• PASSAGE SHOWN:
########

Sydney is a beautiful dog who did well in the AKC ring because they were very careful about who they showed him to--the owner and handler were very selective and took him to breeder judges (sometimes making trips across the country to do it) who could appreciate his wonderful qualities, rather than to shows with generic all-breeder panels who wouldn't have known what to do with him! (I did much the same when Winter was younger and I was trying to point him in AKC--I picked my shows and judges, so we generally placed--wouldn't have happened if I had just gone to the most geographically convenient shows.) So it is possible to finish a quality English-style dog, but it takes dedication, knowledge of judges, and a willingness to travel.

He is certainly a quality dog, and one of his pups would likely make a lovely companion. And it looks like the owner of mom has also been conscientious about clearances (although I too would like to see some performance titles in there at least!)


----------



## Tahnee GR (Aug 26, 2006)

sterregold said:


> Sydney is a beautiful dog who did well in the AKC ring because they were very careful about who they showed him to--the owner and handler were very selective and took him to breeder judges (sometimes making trips across the country to do it) who could appreciate his wonderful qualities, rather than to shows with generic all-breeder panels who wouldn't have known what to do with him! (I did much the same when Winter was younger and I was trying to point him in AKC--I picked my shows and judges, so we generally placed--wouldn't have happened if I had just gone to the most geographically convenient shows.) So it is possible to finish a quality English-style dog, but it takes dedication, knowledge of judges, and a willingness to travel.

########

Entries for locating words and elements
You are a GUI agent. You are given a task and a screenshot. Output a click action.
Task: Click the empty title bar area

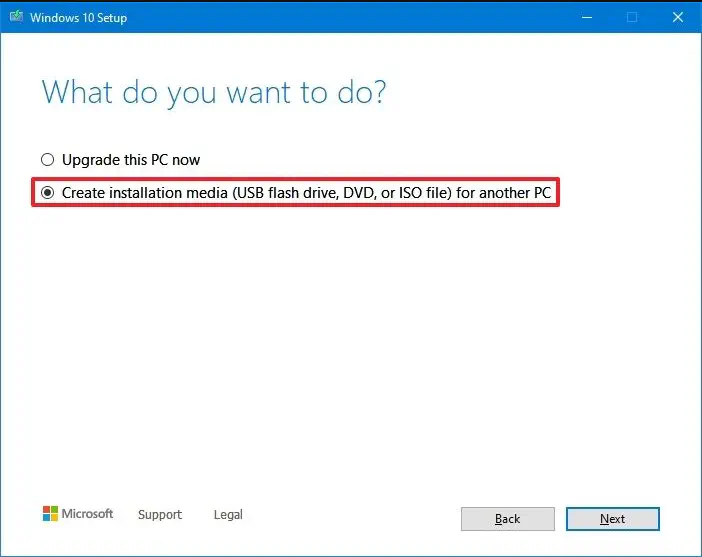tap(350, 17)
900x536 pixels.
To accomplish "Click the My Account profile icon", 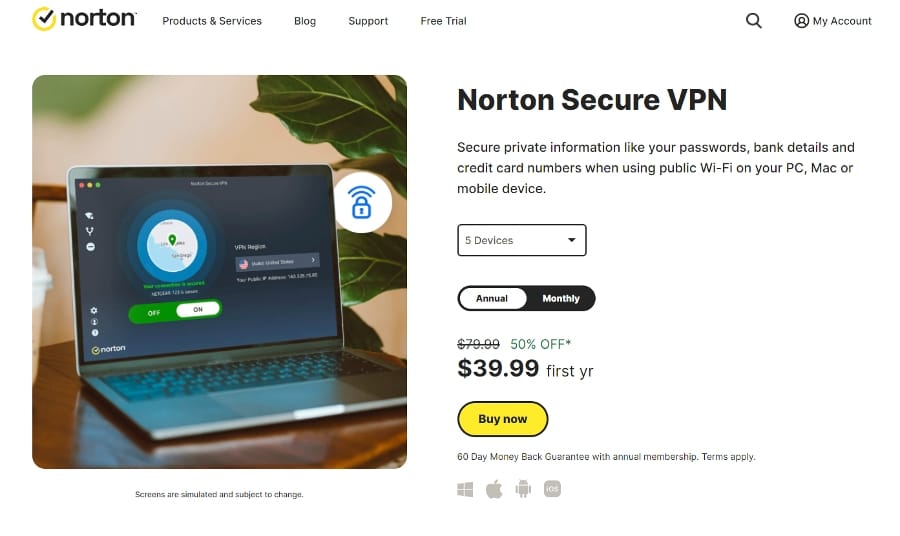I will (801, 21).
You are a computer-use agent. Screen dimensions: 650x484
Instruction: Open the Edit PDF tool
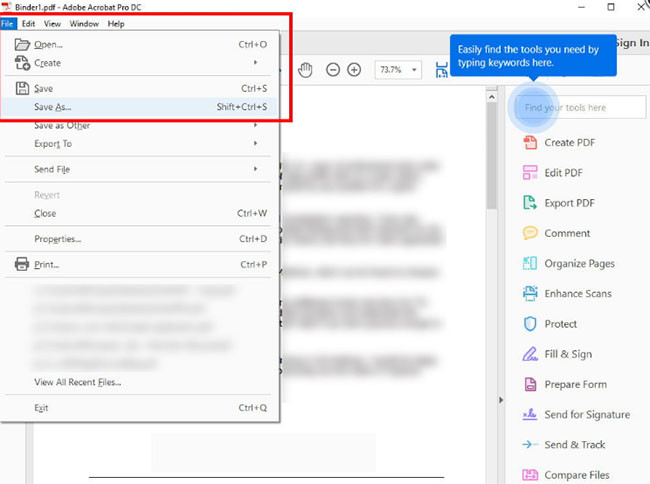point(562,173)
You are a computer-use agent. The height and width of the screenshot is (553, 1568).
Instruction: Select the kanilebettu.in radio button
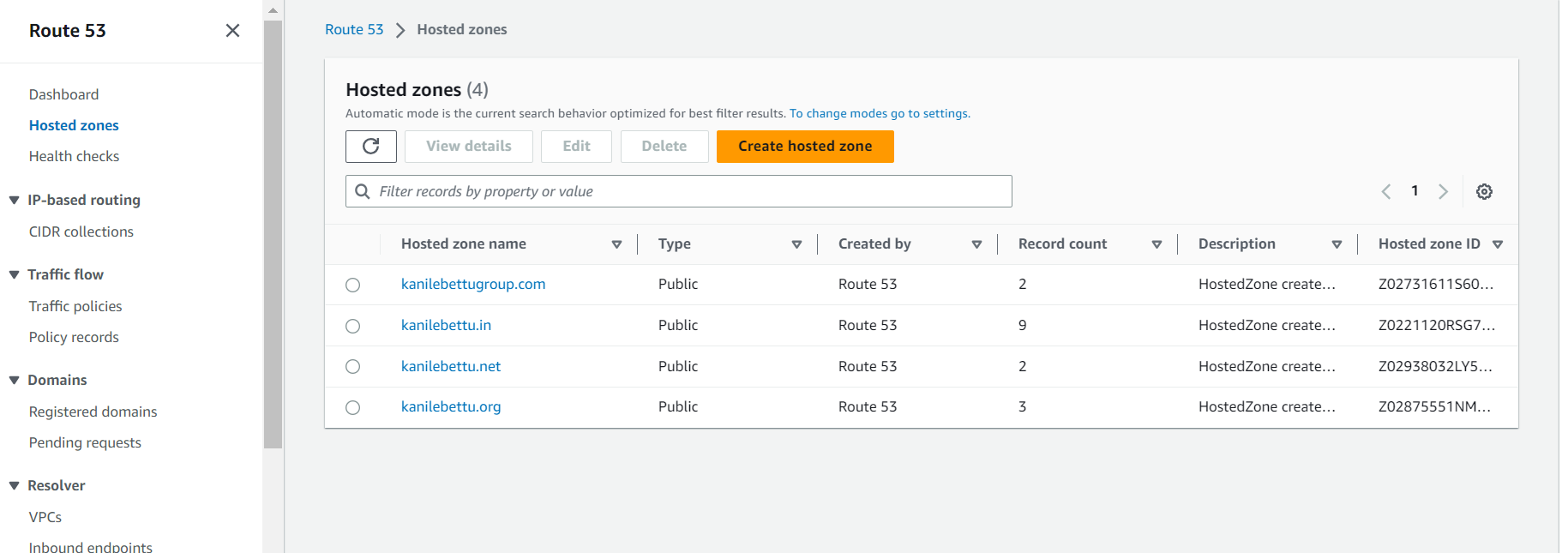click(x=352, y=326)
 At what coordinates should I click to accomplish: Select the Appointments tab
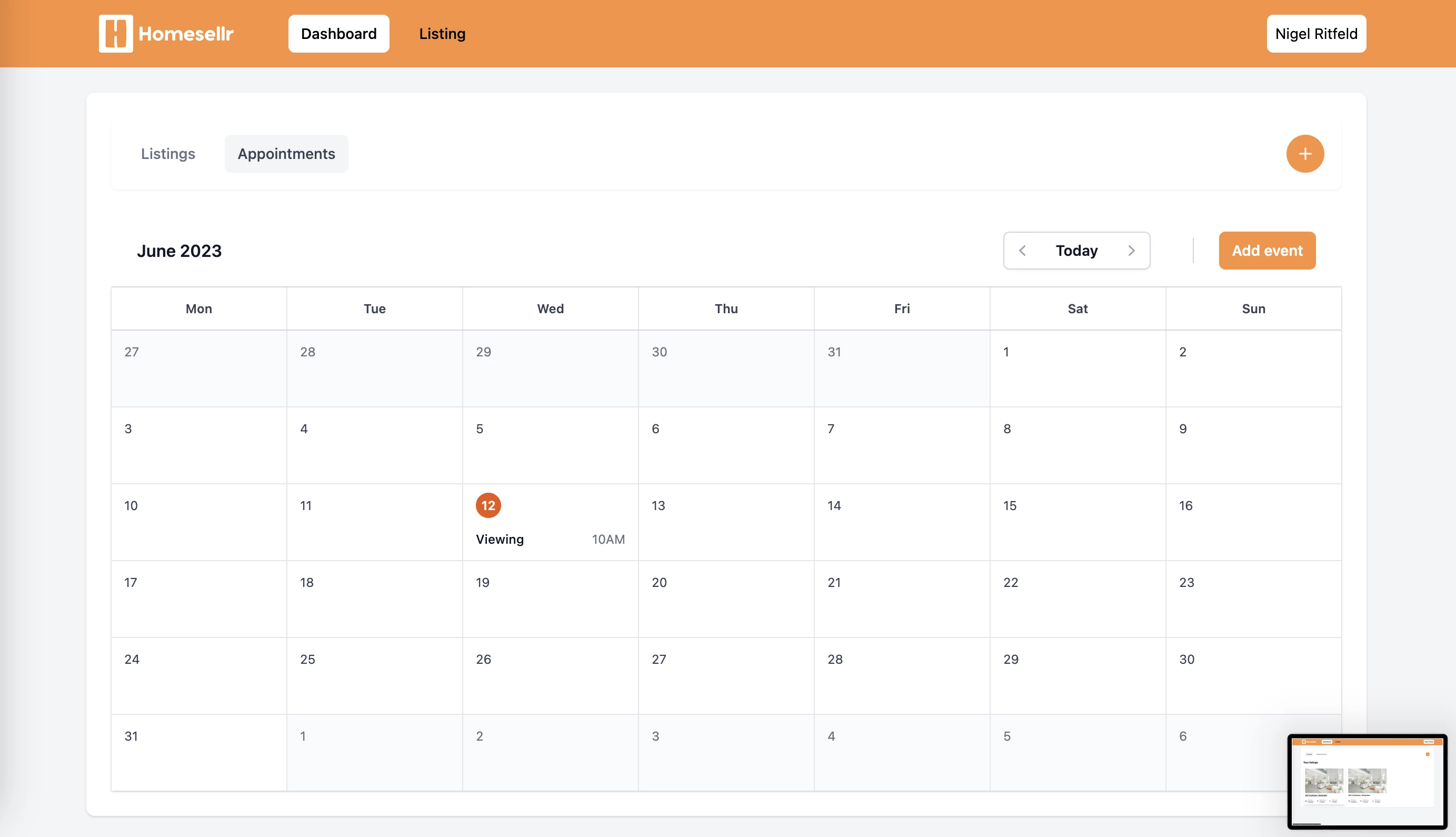(x=286, y=154)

########

• INSTRUCTION:
Pick up the forum thread about showing Sydney in the AKC ring right after its final sentence and carry it forward.

• OUTPUT:
> 
> He is certainly a quality dog, and one of his pups would likely make a lovely companion. And it looks like the owner of mom has also been conscientious about clearances (although I too would like to see some performance titles in there at least!)


I absolutely love my Sydney/Smidge daughter  She is the most retrieve and ball obsessed golden I have ever owned. If I get too tired to throw the ball for her, she will toss it around herself!

Obviously, Sydney is only part of the equation, but clearances do seem in order for the mother.

I am concerned about showing her eventually, assuming she turns out, because I know what it took to finish her father  and my resources are pretty limited. She looks a lot like her Dad but darker in color (although still my lightest girl by far).


----------



## kanar (Mar 7, 2013)

It looks like we had a long debate  Thank you very much for your feedback. I appreciate it very much and will try to get a puppy from the litter.

Thank you!

kanar


----------



## Coco's Mom (Jun 2, 2014)

Golden Reflection Kennel have 2 confirmed litters due in early February. Can someone with more experiences give me suggestions if I should consider getting a puppy from them? I already have one American GR and would like to add one English GR to complete our family.

Thank you



Golden Reflection Kennel--English Golden Retrievers

Pedigree: Emmie x Gunner

Pedigree: Ramsey x Da Vinci


----------



## LJack (Aug 10, 2012)

As far as clearances, both litters look good. If you go with the litter sired by Da Vinci, you will need to ask to see his current eye exam dated with in the last year as his listed on OFFA is expired and his CHIC logo is now gray instead of red as I like to see.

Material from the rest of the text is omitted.